Ругательства Бубновой чрезвычайно многообразны. Мож­но даже сказать, что в этой страшной бабе живет талант яр­кого слова; но нет, яркое слово — обязательно доброе, а здесь богатства русского языка направлены только на то, чтобы оскорбить и унизить несчастную Елену. «Ах ты, про­клятая, ах ты, кровопивица, гнида ты этакая... лохматая... идол проклятый, лупоглазая гадина, ял... гниль болотная... пи­явка! Змей гремучий! Упорная сатана, фря ты этакая, об- лизьяна зеленая... изверг, черная ты шпага французская... се­мя крапивное... цыганка, маска привозная!» — вот неполный набор слов, которыми Бубнова встречает Елену. Но страш­ны не ругательства и, может быть, не так страшны побои («Елена упорно молчала... даже и под побоями»); страшнее всего унижения, которым Бубнова подвергает свою жертву: «Мать издохла у нее! Сами знаете, добрые люди: одна, ведь осталась как шиш на свете... Да я ее поганке-матери четыр­надцать целковых долгу простила, на свой счет похоронила, чертенка ее на воспитание взяла...»

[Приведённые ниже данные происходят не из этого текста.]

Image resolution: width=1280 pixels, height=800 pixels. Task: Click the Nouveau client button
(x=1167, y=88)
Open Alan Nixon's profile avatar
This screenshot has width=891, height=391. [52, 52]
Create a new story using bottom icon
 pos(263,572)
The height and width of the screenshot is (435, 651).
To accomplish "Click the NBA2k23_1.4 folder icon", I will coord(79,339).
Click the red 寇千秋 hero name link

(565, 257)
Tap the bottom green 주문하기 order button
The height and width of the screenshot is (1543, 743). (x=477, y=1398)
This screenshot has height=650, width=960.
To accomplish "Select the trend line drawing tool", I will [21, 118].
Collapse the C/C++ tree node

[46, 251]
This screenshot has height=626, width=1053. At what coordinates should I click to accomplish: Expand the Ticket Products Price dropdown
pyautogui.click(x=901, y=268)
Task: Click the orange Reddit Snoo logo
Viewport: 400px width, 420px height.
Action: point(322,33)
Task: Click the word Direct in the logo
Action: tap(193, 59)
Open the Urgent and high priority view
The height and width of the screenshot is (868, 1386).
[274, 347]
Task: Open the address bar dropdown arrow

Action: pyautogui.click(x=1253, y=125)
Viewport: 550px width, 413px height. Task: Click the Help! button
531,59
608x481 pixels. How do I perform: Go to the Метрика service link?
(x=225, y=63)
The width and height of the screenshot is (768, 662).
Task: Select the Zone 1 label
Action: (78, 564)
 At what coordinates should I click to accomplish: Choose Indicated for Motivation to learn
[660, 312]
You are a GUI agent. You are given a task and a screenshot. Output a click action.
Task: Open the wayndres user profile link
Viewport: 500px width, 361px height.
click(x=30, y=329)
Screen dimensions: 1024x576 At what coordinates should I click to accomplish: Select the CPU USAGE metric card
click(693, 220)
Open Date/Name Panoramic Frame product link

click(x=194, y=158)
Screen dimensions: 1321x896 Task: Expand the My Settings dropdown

Только теперь становится понятным упорное молчание де­вочки, ее недоверие к добрым словам Ивана Петровича. Ведь за все, что сделала для нее и ее матери Бубнова, Елена еже­дневно платила жестоким унижением, ее попрекали за все: и за болезнь матери, и за похороны, ей вспоминали каждую мелочь. Если бы даже Бубнова действительно из жалости «взяла сироту», то и тогда ее «жалость» обернулась бы му­кой унижения для девочки. Но, как она ни мала, Елена по­нимает, что Бубнова взяла ее к себе из каких-то своих со­ображений, хочет извлечь из девочки выгоду, просто на жа­лость она не способна.

Психология мещанина открывается в словах Бубновой со всей полнотой: главное для нее — собственное «я», главное — подчинять себе, властвовать самой: «Не хочу, чтобы против меня шли! Не делай своего хорошего, а делай мое дурное — вот я какова!» — откровенно кричит Бубнова, в полной уве­ренности, что слушатели не могут не сочувствовать ей.

Елена, вероятно, не понимает, к чему готовит ее Бубно­ва. Но она помнит унижения и попреки, которым подвергали в этом доме ее умирающую мать, и не верит Бубновой. Де­вочка знает одно: она не может противостоять оскорблениям и побоям, но унижать себя не позволит. Борется она с униже­ниями по-своему: рвет платья, купленные Бубновой, убега­ет из дому, молчит, когда ее бьют. Елена не хочет покорить­ся, а Бубнова стремится покорить ее во что бы то ни стало.

Страшно даже представить себе, чем кончилась бы эта неравная борьба между обезумевшей от злости и самолюбия пьяной бабой и гордой девочкой, если бы не вмешался Иван Петрович. Елена бы не покорилась, но и Бубнова не смири­лась бы с гордостью девочки.

Но вмешательство Ивана Петровича тоже не могло при­нести никакого результата. Он не сдержался, хотя и пони­мал, что может только ухудшить положение Елены: увидев, как Бубнова бьет Елену, Иван Петрович, «не помня себя от негодования», бросился на двор и схватил Бубнову за руку. Это ничуть ее не испугало. Наоборот, «пьяная фурия», как называет ее Иван Петрович, на него же и ополчилась: «В чу­жой дом буянить пришел? Караул!» — закричала она, и двор­ник, хотя и лениво, но выполнил свою обязанность — выстав­лять посторонних за ворота. Ивану Петровичу пришлось уда­литься, оставив девочку в руках Бубновой, да еще в при­падке падучей болезни (эпилепсии).

Самое печальное то, что вся эта чудовищная сцена, про­исходящая во дворе Бубновой, не вызывает никакого про­теста ни у одного из ее свидетелей, а их немало: кроме двор­ника во дворе были еще две женщины — когда Елена упала на землю в припадке, эти женщины поспешили помочь ей; пока же Бубнова на глазах у всех избивала девочку, никому и в голову не приходило вмешаться. Видимо, все здесь раз­деляют мнение дворника: «Двоим любо, третий не суйся» — и, значит, Бубнова действительно полновластная хозяйка в своем доме.

Интонация обыденности, естественности происходящего действует на читателя сильнее, чем если бы автор заставил рассказчика восклицать и ужасаться, бурно выражать воз­мущение происходящим на его глазах.

Уже изгнанный из дома Бубновой, Иван Петрович в раз­думье идет по улице, сознавая свое бессилие: «Сделать я ни­чего не мог...» Это сознание бессилия, невозможности по­мочь — одно из самых мучительных ощущений, когда чита­ешь Достоевского.